§ PAGE TEXT
# # # # #

Dutch-Bangla Bank Limited (DBBL) launched the service in collaboration with mobile phone operators Banglalink and CityCell.

Bangladesh has a fast-growing telecom network with a dozen operators, including India’s Airtel Bharti, reaching millions of subscribers.

Primarily mobile banking will provide the clients with cash deposit, cash withdrawal, utility payment, salary disbursement, foreign remittance, and fund transfer services.

Nine other banks have also been licensed by the Bangladesh Bank to introduce mobile banking, New Age said Friday.

Though the services would be faster than other forms of banking services and would include the people even of the remote areas covered by the CityCell and Banglalink networks, it would also be a little more expensive for the users.

The users will have to pay a service charge of Tk 50 for depositing Tk 5,000 and Tk 100 to withdraw the same amount of money. Taka 69 equal $1.

Any Banglalink or CityCell mobile user can register as a recipient of the service by paying a Tk10 fee to any authorised agent of the DBBL or any retailer of CityCell and Banglalink.

After registration, the users will be given a personal identification number and a check digit ranging from one to nine which will be added to his/her mobile number that will act as security measure. Every user will need his/her mobile set, check digit and PIN to make any transaction.

“Customer’s money is safe as no one can withdraw money without taking possession of the mobile set, PIN and the check digit all together,” DBBL managing director K.S. Tabrez told a press briefing.

“No one will be able to deposit unwanted money into a mobile banking account without knowing the check digit, although the mobile number is publicly known,” he added.

# # # # #

§ DATASET SECTION
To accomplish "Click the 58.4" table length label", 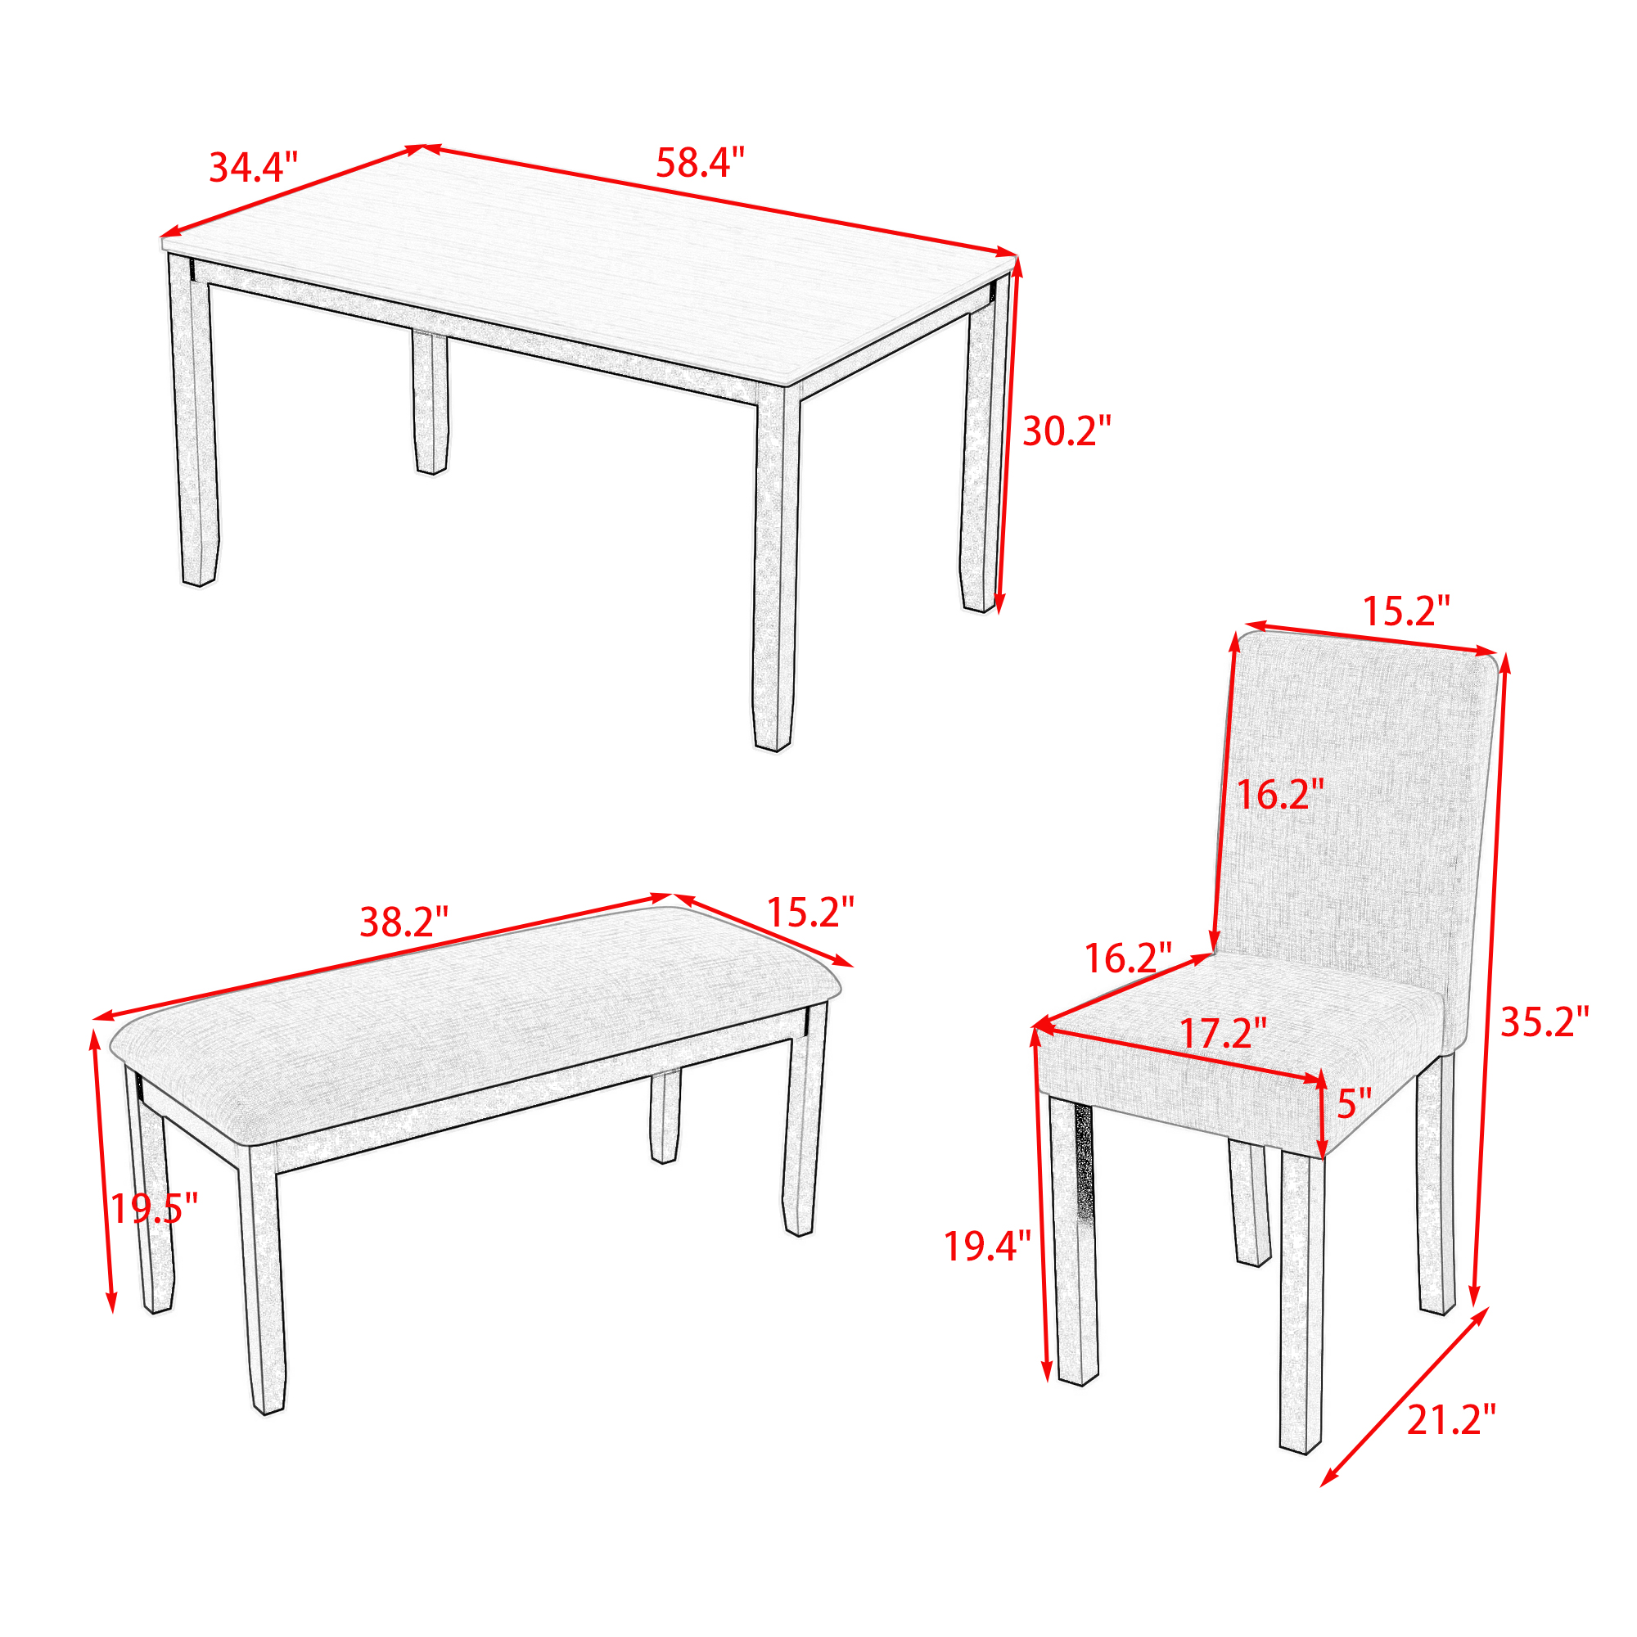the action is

# # # # #

§ WORK ITEM
Decide whether each statement agrees with the mobile banking text, answering yes or no and quoting the words of the text that decide it: (a) DBBL launched the service together with Banglalink and CityCell. (b) Withdrawing Tk 5,000 costs a service charge of Tk 50. (c) Registering for the service requires a Tk10 fee.

§ ANSWER TO THIS PROBLEM
(a) Yes: "launched the service in collaboration with mobile phone operators Banglalink and CityCell"
(b) No: "Tk 100 to withdraw the same amount of money"
(c) Yes: "by paying a Tk10 fee"